* _Source document_:
-- BEGIN --

Skip to content

Build a Web Search Pipeline #12

@functor-flow

Description

@functor-flow

Build a Web Search Pipeline

full spec at spec

Goal

Integrate the new web-search agent pipeline into the Validator, using the module boundaries defined in issues #4#11, and run it end-to-end on real predictions with clear evidence, cost tracking, and test coverage.

Context

The repository already contains most of the building blocks for a modular web-search agent:

  • Input (Input: Web‑search agent input layer #4) – entrypoint types and helpers that turn a prediction/claim into a SearchTask + initial SearchHistory, and expose runWebSearchAgent / handleExternalSearchRequest.
  • Serper (Serper: SERP queries & candidate URLs #5) – SERP boundary that takes a SearchTask + SearchHistory, builds initial/refined queries, and returns de-duplicated CandidateUrl[] while appending SerpQuery entries to history.
  • Crawler (Crawler: URLs to normalized pages #6) – URL→CrawledPage boundary using ScraperAPI and HTML utilities, updating SearchHistory.pages with visit status and short summaries.

-- END --

* _Task_: Please rewrite everything in the issue from "Integrate the new" down to "and test coverage.", changing "Validator" to "Verifier". Work only from the issue above.

* _Dataset extract_:
-- BEGIN --

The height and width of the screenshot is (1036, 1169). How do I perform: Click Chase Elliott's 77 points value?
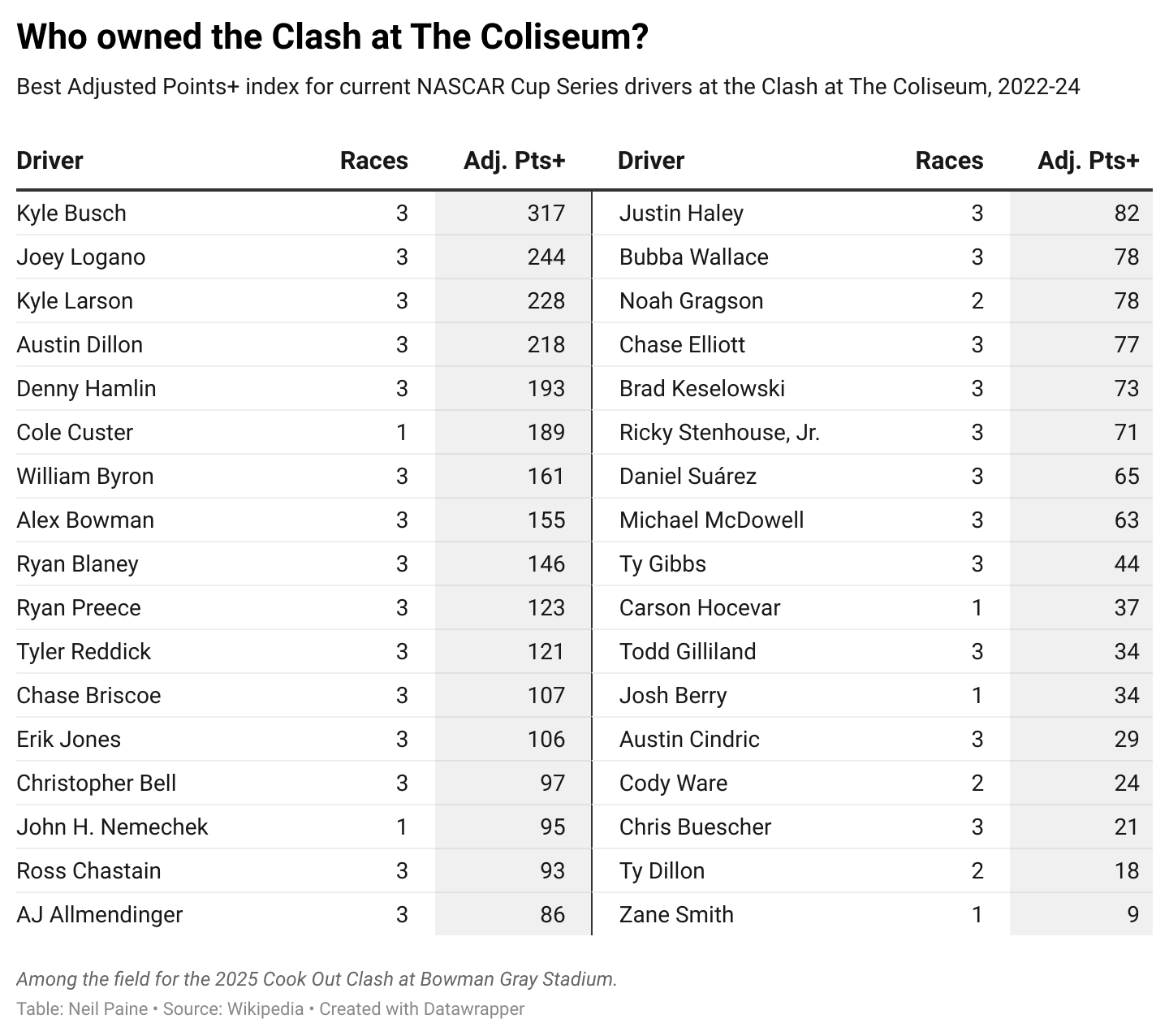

-- END --

* _Task output_:
Integrate the new web-search agent pipeline into the Verifier, using the module boundaries defined in issues #4#11, and run it end-to-end on real predictions with clear evidence, cost tracking, and test coverage.